Founded in Basque in 1906, Izarra's official name was originally “Fine-Hendaye”, because at the time all Basques ordered fine-hendaye, a liqueur made with plants in bouilleurs de cru in the Hendaye region, cut with water. Joseph Grattau had decided to take this generic name and make a brand name out of it. The following year, he had to rename his Fine-Hendaye. The name Izarra was chosen, which was a simple tagline.
At the end of a legendary match of Basque pelota, the champion Chiquito de Cambo gave the King of England, His Majesty Edward VII, his chistera along with a bottle of Izarra. From that day on, Izarra was used as a symbolic gift from the Basque Country to all the celebrities who came to visit, from Ernest Hemingway to Nikita Khrushchev.
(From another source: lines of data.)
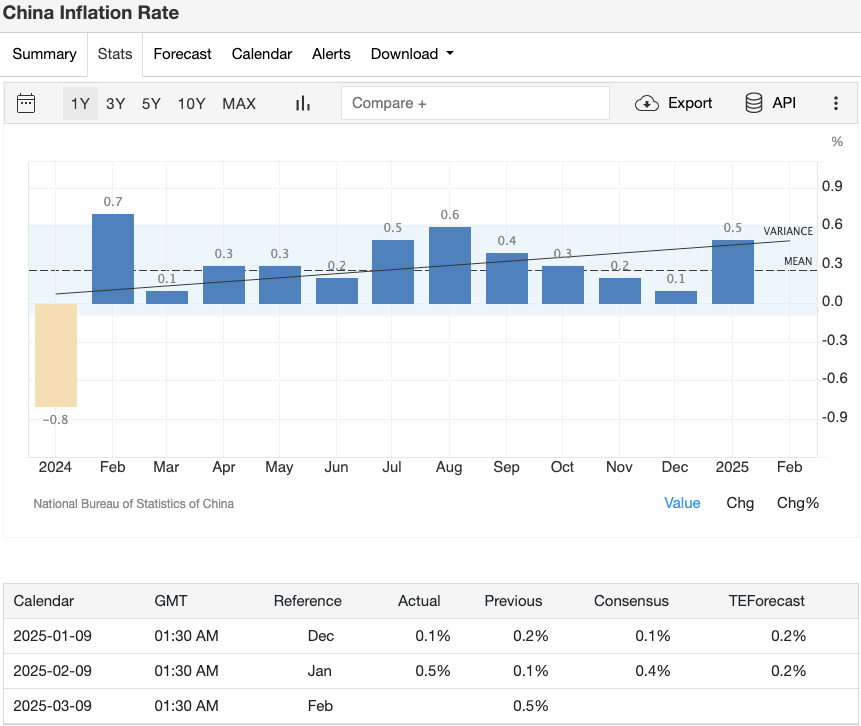Image resolution: width=861 pixels, height=726 pixels.
Task: Open the API database icon
Action: tap(754, 103)
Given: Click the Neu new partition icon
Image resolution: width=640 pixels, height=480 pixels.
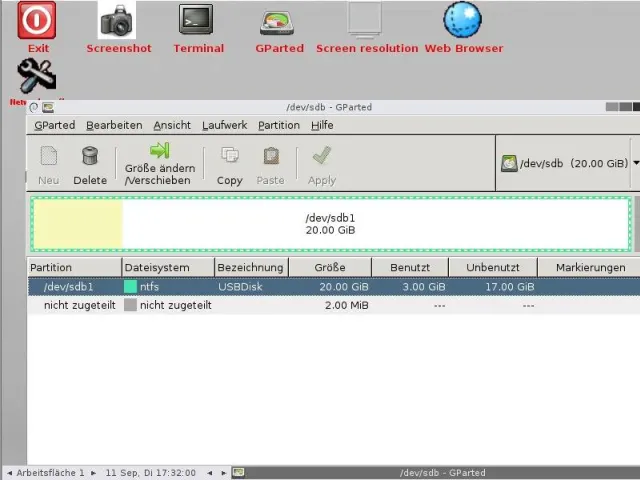Looking at the screenshot, I should pos(49,157).
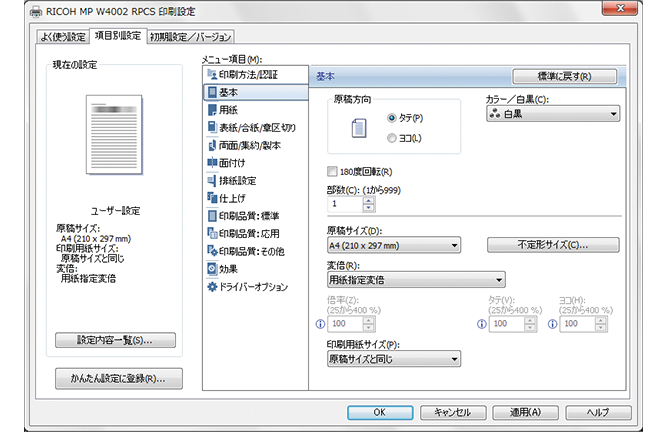This screenshot has height=433, width=668.
Task: Open the 仕上げ settings icon
Action: coord(211,198)
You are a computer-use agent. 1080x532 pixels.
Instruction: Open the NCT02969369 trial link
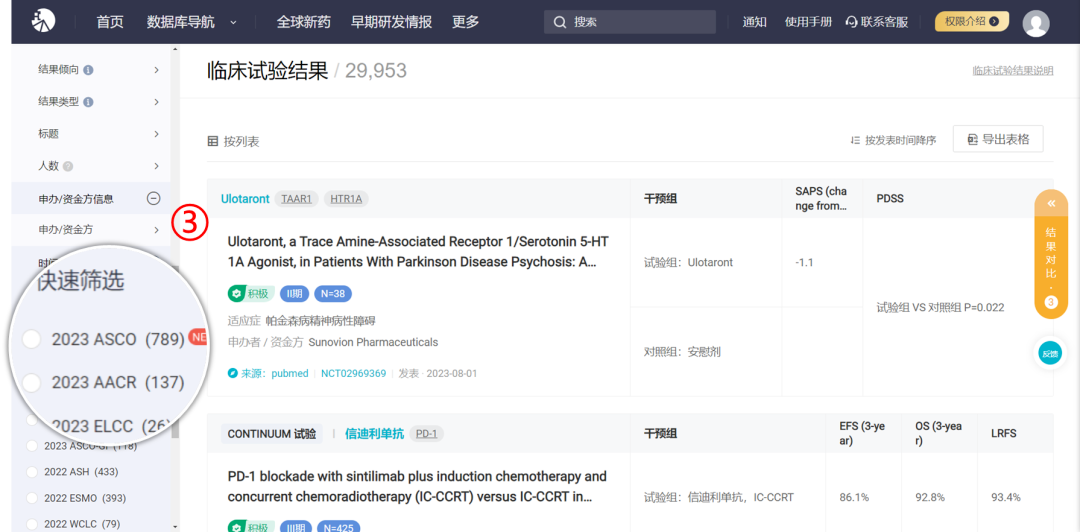[x=353, y=373]
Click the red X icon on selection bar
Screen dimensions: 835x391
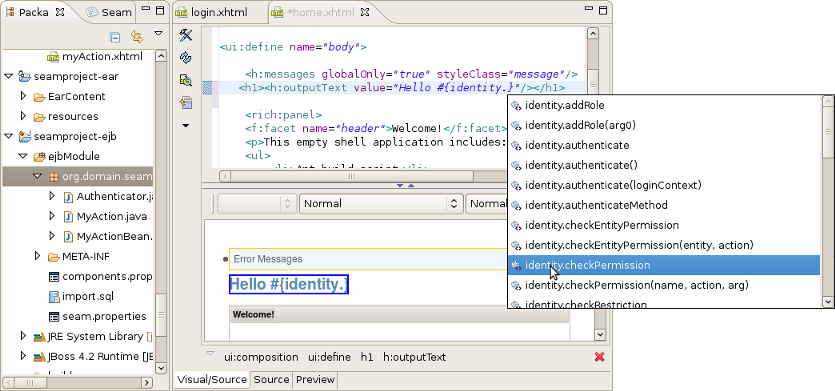(x=599, y=357)
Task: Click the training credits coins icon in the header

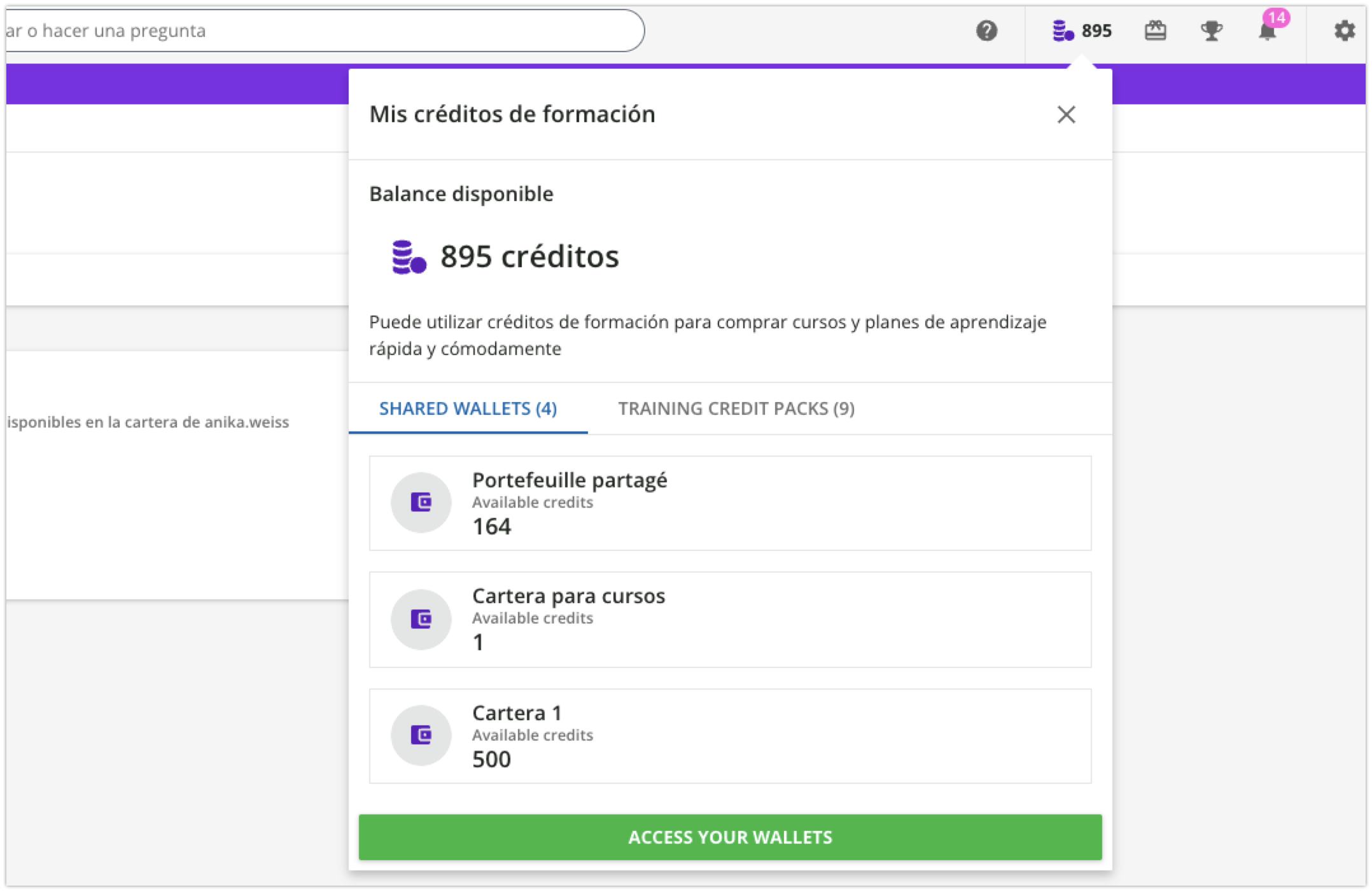Action: tap(1063, 31)
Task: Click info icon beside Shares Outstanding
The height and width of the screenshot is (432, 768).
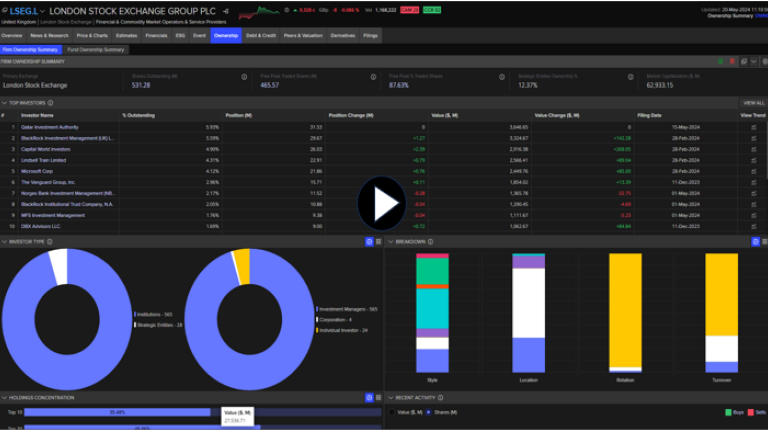Action: pyautogui.click(x=244, y=76)
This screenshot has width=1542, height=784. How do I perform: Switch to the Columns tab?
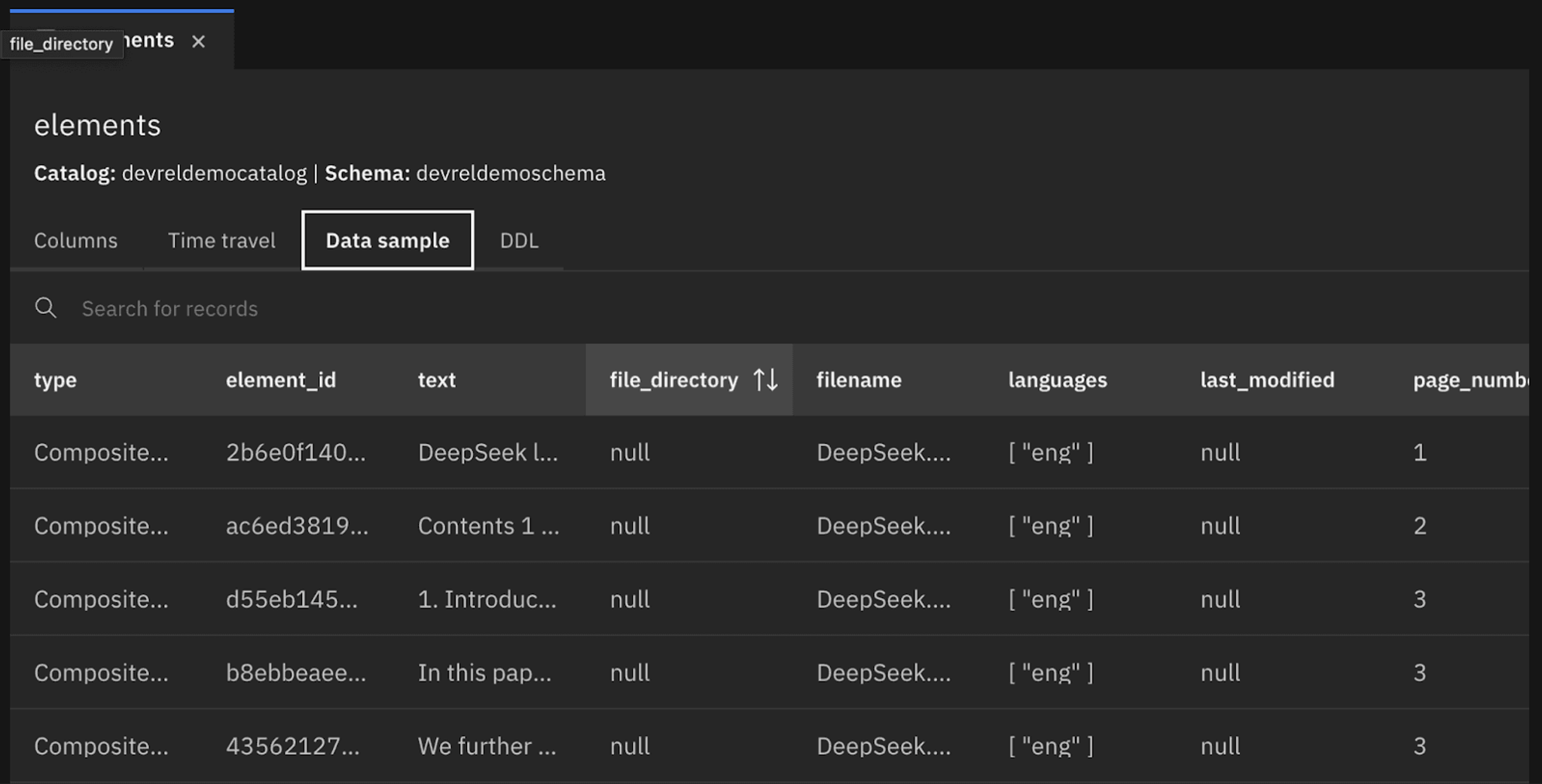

Built in 1912 and early 1913, the distillery on Quai Bergeret in Bayonne welcomed nearly one million visitors over the century and saw four generations of Bayonnais succeeded each other at the commands for the elaboration of Izarra. Izarra’s success required the transfer of distillation operations from Hendaye to Bayonne to get closer to the commercial port. Izarra liqueurs were marketed abroad starting in 1910 and its distribution reached over seventy countries during the thirty boom years after World War II. Today, Izarra is going international again.